Was an assembly of Huguenots about to be held? A spy, perhaps a
traitor, would make it known. The priest's order was sufficient for
the captain of the nearest troop of soldiers to proceed to disperse
it. They marched and surrounded the assembly. A sound of volley-firing
was heard. The soldiers shot down, hanged, or made prisoners of the
unlawful worshippers. Punishments were sudden, and inquiry was never
made into them, however brutal. There was the fire for Bibles,
Testaments, and psalm-books; galleys for men; prisons and convents for
women; and gibbets for preachers.

In 1720 a large number of prisoners were captured in the famous old
quarry near Nismes, long the seat of secret Protestant worship. But
the troops surrounded the meeting suddenly, and the whole were taken.
The women were sent for life to the Tour de Constance, and the men,
chained in gangs, were sent all through France to La Rochelle, to be
imprisoned in the galleys there. The ambassador of England made
intercession for the prisoners, and their sentence was commuted into
one of perpetual banishment from France. They were accordingly
transported to New Orleans on the Mississippi, to populate the rising
French colony in that quarter of North America.

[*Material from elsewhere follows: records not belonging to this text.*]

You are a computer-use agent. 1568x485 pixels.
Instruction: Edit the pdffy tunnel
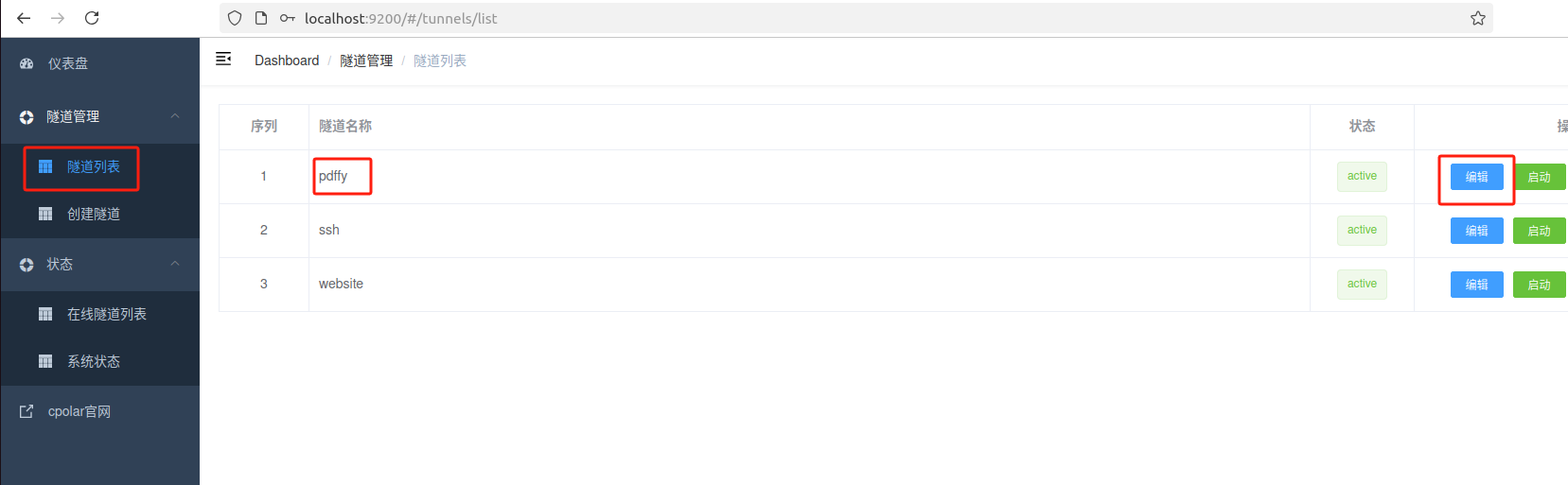pyautogui.click(x=1476, y=177)
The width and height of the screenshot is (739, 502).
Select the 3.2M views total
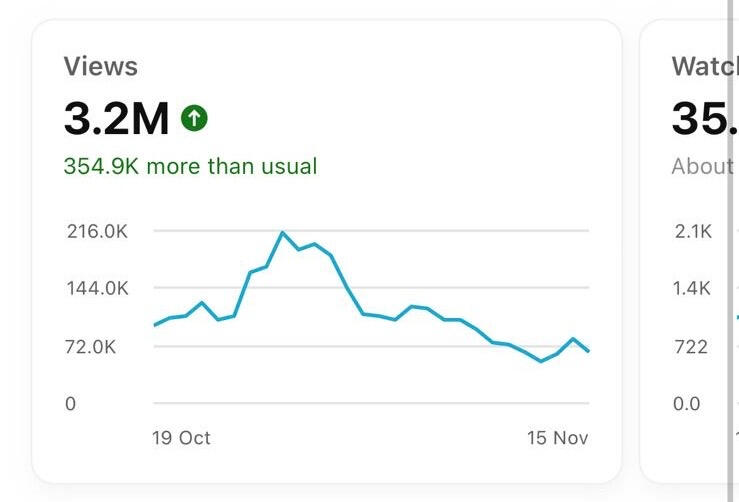click(117, 119)
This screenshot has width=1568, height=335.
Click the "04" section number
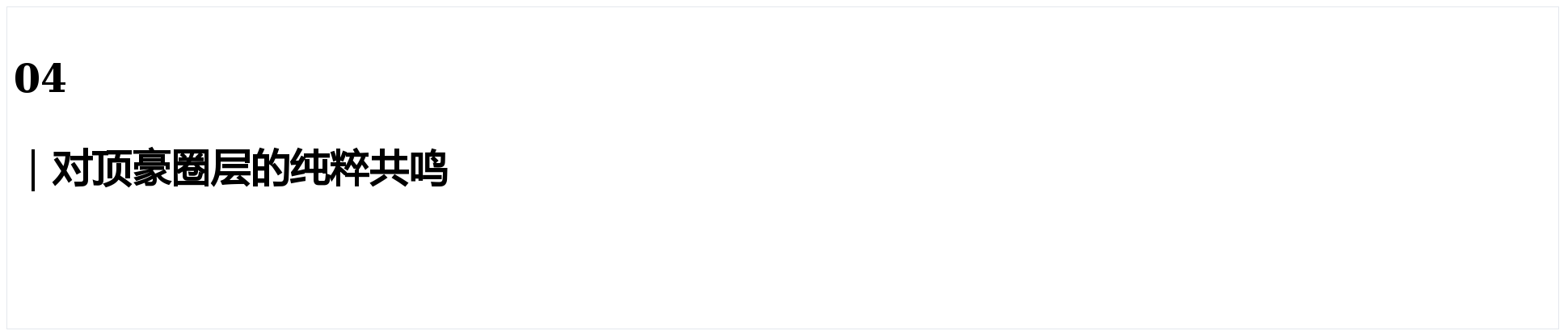coord(40,79)
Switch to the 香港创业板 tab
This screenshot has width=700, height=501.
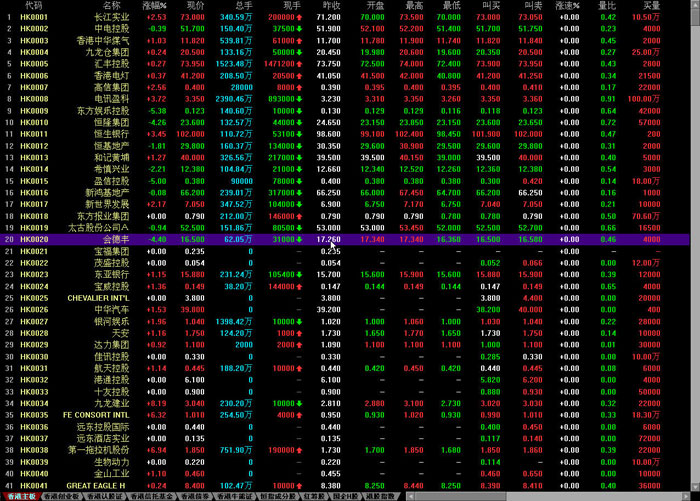click(x=60, y=496)
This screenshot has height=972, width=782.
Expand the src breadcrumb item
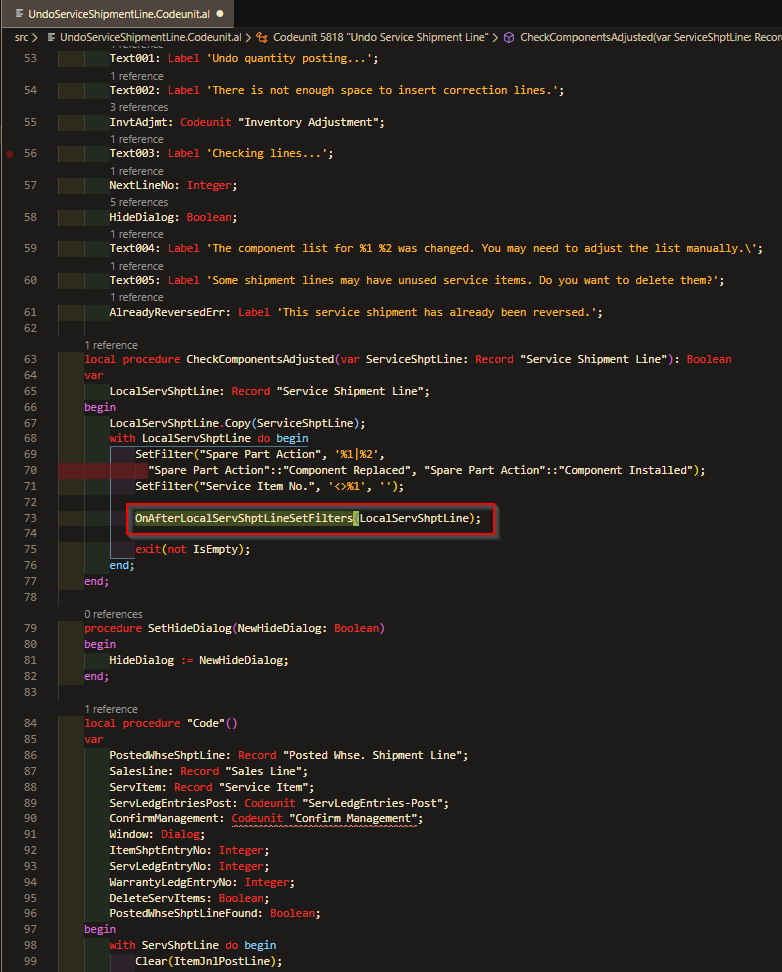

Thus crimes abounded, and cruelty when practised upon Huguenots was
never investigated. The seizure and violation of women was common.
Fathers knew the probable consequence when their daughters were
seized. The daughter of a Huguenot was seized at Uzes, in 1733, when
the father immediately died of grief. Two sisters were seized at the
same place to be "converted," and their immediate relations were
thrown into gaol in the meantime. This was a common proceeding. The
Tour de Constance was always filling, and kept full.

The dying were tortured. If they refused the viaticum they were
treated as "damned persons." When Jean de Molènes of Cahors died,
making a profession of Protestantism, his body was denounced as
damned, and it was abandoned without sepulture. A woman who addressed
some words of consolation to Joseph Martin when dying was condemned to
pay a fine of six thousand livres, and be imprisoned in the castle of
Beauregard; and as for Martin, his memory was declared to be damned
for ever. Many such outrages to the living and dead were constantly
occurring.[56] Gaolers were accustomed to earn money by exhibiting the
corpses of Huguenot women at fairs, inviting those who paid for
admission, to walk up and "see the corpse of a damned person."[57]

         [Footnote 56: Edmund Hughes, "Histoire de la Restauration du
         Protestantisme en France," ii. 94.]

         [Footnote 57: Bénoît, "Edit de Nantes," v. 987.]

Notwithstanding all these cruelties, Protestantism was making
considerable progress, both in Languedoc and Dauphiny. In reorganizing
the Church, the whole country had been divided into districts, and
preachers and pastors endeavoured to visit the whole of their members
with as much regularity as possible. Thus Languedoc was divided into
seven districts, and to each of those a _proposant_ or probationary
preacher was appointed. The presbyteries and synods met regularly and
secretly in a cave, or the hollow bed of a river, or among the
mountains. They cheered each other up, though their progress was
usually over the bodies of their dead friends.